G6PD catalyzes the first step in both the Entner-Doudoroff (ED) and pentose phosphate (PP) pathways (Fig. 6C). Together, these pathways generate ATP, NADH, NADPH, and pyruvate, as well as five carbon sugars important for nucleic acid biosynthesis (9). We propose a model in which reduced G6PD expression limits carbon flux through both the ED and PP pathways, resulting in a concomitant increase of G6P isomerization to fructose-6-phosphate (F6P) (Fig. 6C). F6P is a precursor for a range of biomolecules, including peptidoglycan and lipid A, and cannot be used as a substrate for glycolysis because the Caulobacter genome does not encode a phosphofructokinase (9). It has been shown experimentally that decreased zwf expression in Escherichia coli modulates carbon flux through central metabolic pathways, resulting in increased concentrations of F6P (29). Similarly, synthesis of the exopolysaccharide alginate in Pseudomonas aeruginosa requires F6P as a precursor (38). Our data provide evidence that C. crescentus growth rate is not limited by energy production (e.g., ATP, NADH, NADPH) when cultivated under laboratory conditions but rather by the availability of the cellular building block F6P.

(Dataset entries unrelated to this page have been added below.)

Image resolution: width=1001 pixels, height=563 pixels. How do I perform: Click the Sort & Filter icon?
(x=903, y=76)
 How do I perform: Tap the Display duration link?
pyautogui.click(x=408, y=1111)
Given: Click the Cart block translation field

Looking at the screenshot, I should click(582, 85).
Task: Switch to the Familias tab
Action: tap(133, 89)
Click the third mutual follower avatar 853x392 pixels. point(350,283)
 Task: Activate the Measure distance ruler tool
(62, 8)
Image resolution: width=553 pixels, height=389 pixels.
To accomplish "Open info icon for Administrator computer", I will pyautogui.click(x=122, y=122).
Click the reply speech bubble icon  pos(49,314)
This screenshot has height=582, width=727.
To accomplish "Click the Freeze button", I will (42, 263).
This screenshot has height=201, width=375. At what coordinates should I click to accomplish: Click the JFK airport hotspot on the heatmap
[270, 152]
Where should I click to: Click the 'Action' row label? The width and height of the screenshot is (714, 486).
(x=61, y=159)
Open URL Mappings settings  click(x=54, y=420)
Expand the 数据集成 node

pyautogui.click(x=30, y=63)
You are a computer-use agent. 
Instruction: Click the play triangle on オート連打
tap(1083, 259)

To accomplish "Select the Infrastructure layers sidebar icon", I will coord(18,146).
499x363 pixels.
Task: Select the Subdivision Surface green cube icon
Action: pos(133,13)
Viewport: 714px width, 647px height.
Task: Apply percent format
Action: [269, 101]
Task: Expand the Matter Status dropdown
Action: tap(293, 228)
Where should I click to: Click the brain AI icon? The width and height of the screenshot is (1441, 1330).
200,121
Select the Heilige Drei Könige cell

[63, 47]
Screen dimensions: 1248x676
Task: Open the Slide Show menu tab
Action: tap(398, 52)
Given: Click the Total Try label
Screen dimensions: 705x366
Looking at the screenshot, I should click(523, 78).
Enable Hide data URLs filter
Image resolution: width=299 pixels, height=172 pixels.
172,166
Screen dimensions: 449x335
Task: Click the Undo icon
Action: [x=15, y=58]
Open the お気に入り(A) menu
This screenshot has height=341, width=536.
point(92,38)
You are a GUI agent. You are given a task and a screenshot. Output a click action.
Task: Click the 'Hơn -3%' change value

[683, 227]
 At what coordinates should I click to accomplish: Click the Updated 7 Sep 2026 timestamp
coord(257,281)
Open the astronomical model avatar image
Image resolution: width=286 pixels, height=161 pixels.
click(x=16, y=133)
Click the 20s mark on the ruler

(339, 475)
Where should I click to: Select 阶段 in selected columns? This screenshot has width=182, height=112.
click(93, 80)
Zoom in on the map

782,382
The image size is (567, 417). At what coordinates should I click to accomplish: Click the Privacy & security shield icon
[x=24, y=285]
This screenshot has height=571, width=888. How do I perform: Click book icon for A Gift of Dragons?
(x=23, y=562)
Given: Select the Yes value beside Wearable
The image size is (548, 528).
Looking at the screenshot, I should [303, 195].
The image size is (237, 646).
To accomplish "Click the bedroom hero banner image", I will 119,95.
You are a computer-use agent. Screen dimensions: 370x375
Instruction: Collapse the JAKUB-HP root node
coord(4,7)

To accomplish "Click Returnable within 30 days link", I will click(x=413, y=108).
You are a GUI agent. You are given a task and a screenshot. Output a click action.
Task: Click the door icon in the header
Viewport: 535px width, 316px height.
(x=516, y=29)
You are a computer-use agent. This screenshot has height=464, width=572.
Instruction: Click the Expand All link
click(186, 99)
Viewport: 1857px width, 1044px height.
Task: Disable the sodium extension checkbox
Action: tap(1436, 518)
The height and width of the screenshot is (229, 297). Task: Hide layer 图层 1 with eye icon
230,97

Clearly, regulatory changes in the expression of key metabolic genes can lead to the rapid evolution of adaptive traits (11, 12). We have identified an independent mutation in the NA1000 (Smit) strain that also results in fast growth and reduced zwf expression (Fig. 6). The parallel evolution of fast growth in these NA1000 strains via two independent zwf promoter mutations suggests that this simple regulatory change is the most facile means of producing a faster-growing cell. Notably, the evolved deregulation of zwf expression in clonal isolates of Pseudomonas aeruginosa from chronically infected cystic fibrosis patients (38) suggests that changes in carbon metabolism via zwf are advantageous during the establishment of chronic infection and may be more broadly involved in the adaptive evolution of bacteria to new environments.

DISCUSSION

Distinguishing between positive selection and neutral evolution is challenging and typically requires large data sets and thorough statistical analyses (3, 21, 35, 36). While the small number of differences between C. crescentus CB15 and NA1000 makes it impossible to rigorously test these hypotheses, it is notable that repeated, parallel evolution of the same phenotype via similar genetic changes is compelling evidence that the phenotypes that we characterized are under positive selection (22). The documented parallel evolution of a TonB-dependent receptor gene and the regulatory region of zwf are linked to increased survival during stationary phase and a faster generation time, respectively. We note that both rapid growth and increased stress resistance characterize adaptation to life in captivity across a broad taxonomic section of domesticated research organisms (1, 2) and endangered zoo populations derived from long-term breeding programs (31). In short, human cultivation of prokaryotic and eukaryotic species selects for fast growth and increased stress resistance. We have deciphered the genetic bases of these, and other, adaptive phenotypes in lab-adapted C. crescentus.

All together, our data provide evidence that positive selection is responsible for the evolution of C. crescentus during its domestication as a laboratory organism. Moreover, adaptive evolution in bacteria proceeds through multiple genetic mechanisms, including nonsynonymous mutation, noncoding regulatory changes, acquisition of new sequences, and inactivation of existing genes. Future work will provide further insight into the prevalence of each of these mechanisms in the evolution of bacterial populations during domestication, infection, or colonization of other new environments.